Daryl laughed to himself as he kept up with them and only allowed Merle a few feet of distance to be ahead of him and act like a tour guide.
Merle clearly understood the tone of voice behind Carol's musings, and he understood Daryl's laughter.
"Gonna look good, Sugar," Merle assured Carol. "Just you wait an' see."
Andrea and Sadie had already disappeared on their own little adventure within the walls of the soon-to-be Liberty Inn. Upon their arrival, Negan had snagged Andrea—whom he called the "First Fuckin' Lady of the Judges"—to have her put her stamp of approval on the aesthetic changes that his people were already committing to making to the place. They'd start small, of course, and they'd use most of what the old owner left behind before they tried to upgrade, but there were a few things that simply had to be done to get the motel back up to inspection-passing—if it had ever really been passable in the first place.
Carol might have tried to go trotting off after her companions, but Merle had snagged her too quickly by the hand and insisted that he had something else on which he required her professional input.
"I'm sure it will," Carol responded, still looking around. There wasn't a hint of sarcasm in her tone, though.
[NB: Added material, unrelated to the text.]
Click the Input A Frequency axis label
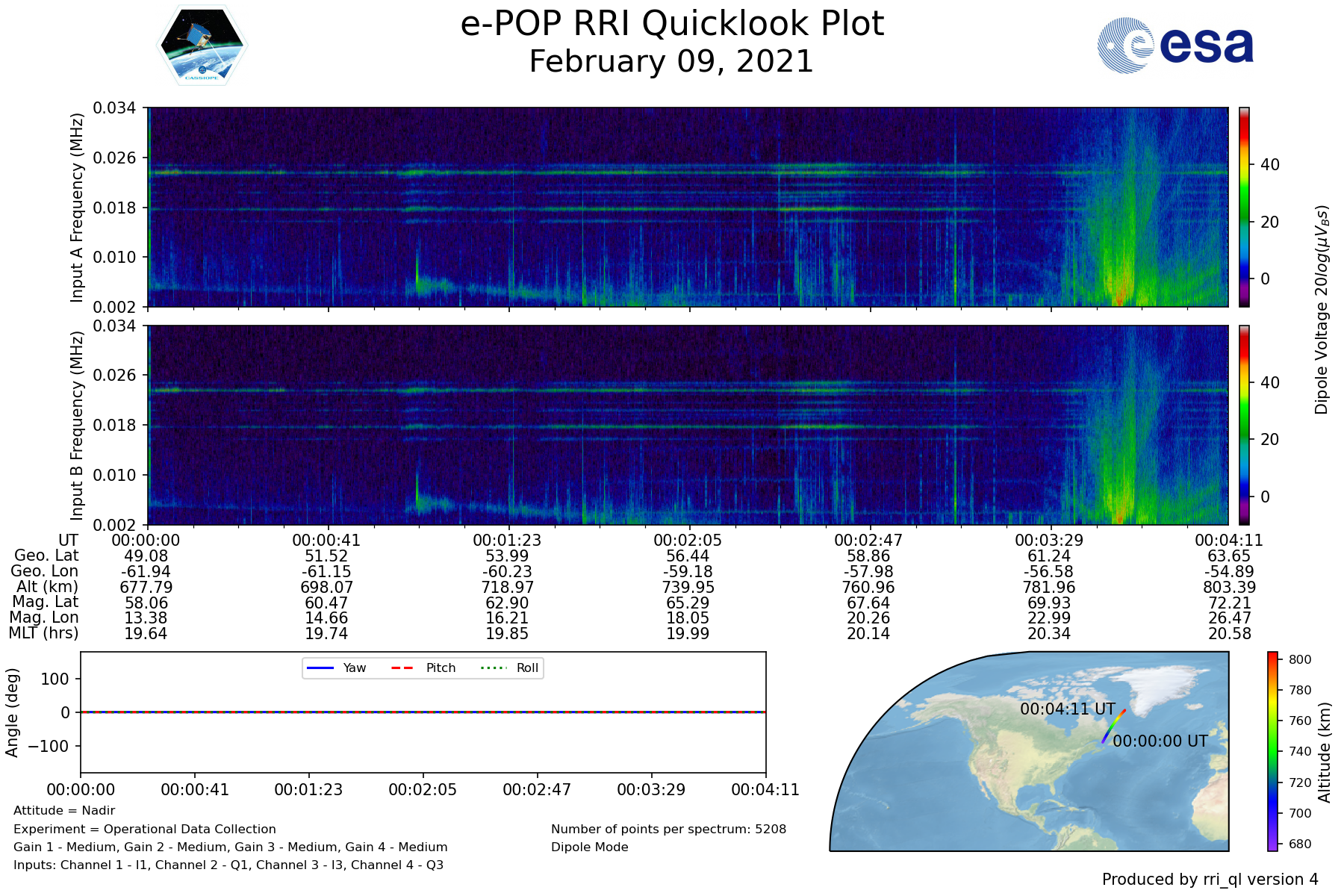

She clearly had a great deal of confidence in the ability of Merle, Negan, and those which they brough into the project, to make the place into something that was far better than acceptable.
"This here's where you come in," Merle said as he finished weaving his way through to the kitchen. Carol followed him through the double doors into the kitchen area, and Daryl slipped in behind them before the doors could fall back completely shut.
"What are you wanting me to do?" Carol asked, still not pulling her hand free from Merle's. "Clean it up?"
Merle laughed to himself.
The kitchen was a small kitchen, but it had all the fixings of a fully functional professional kitchen. Just outside, there was a dining room, and the whole ensemble was complete with a service window.
The person who had actually been responsible for building and opening the motel, back when Daryl was small enough that he was missing his front teeth and had perpetually skinned knees and elbows, had aspirations to become a chef. The original owner had wanted to have, essentially, what Merle wanted to have. They'd prepared to be able to serve meals to the motel's patrons on a small scale.
The place needed work, and there was no denying that it wasn't a kitchen straight out of Buckingham Palace, but it had more to offer than the little kitchen at the Chambers that Carol had been working out of since her arrival.
"You damn well better clean it up, Mouse," Merle said. "Gotta pass inspection."
"Inspection?" Carol asked.
"And you better figure out what the hell works an' don't work. Get me a list of what you need. Got plates, utensils, shit…lemme know what'cha need to do what the hell normal business you do at a lunch service at the Chambers."
"Better double it," Daryl said. "You gonna serve dinner—a sit down dinner? Tables an' every damn thing? There's gonna be twice as damn many people in here tryin' to be outta the damned house."
"Serve dinner?" Carol asked.
She was looking at Merle with her brow furrowed and Daryl bit the inside of his cheek to keep from giving anything away. She couldn't have looked any more confused if Merle had suddenly started speaking Chinese to her.
Merle laughed to himself and smiled at her.
"Can't you serve dinner, Mouse?" Merle asked.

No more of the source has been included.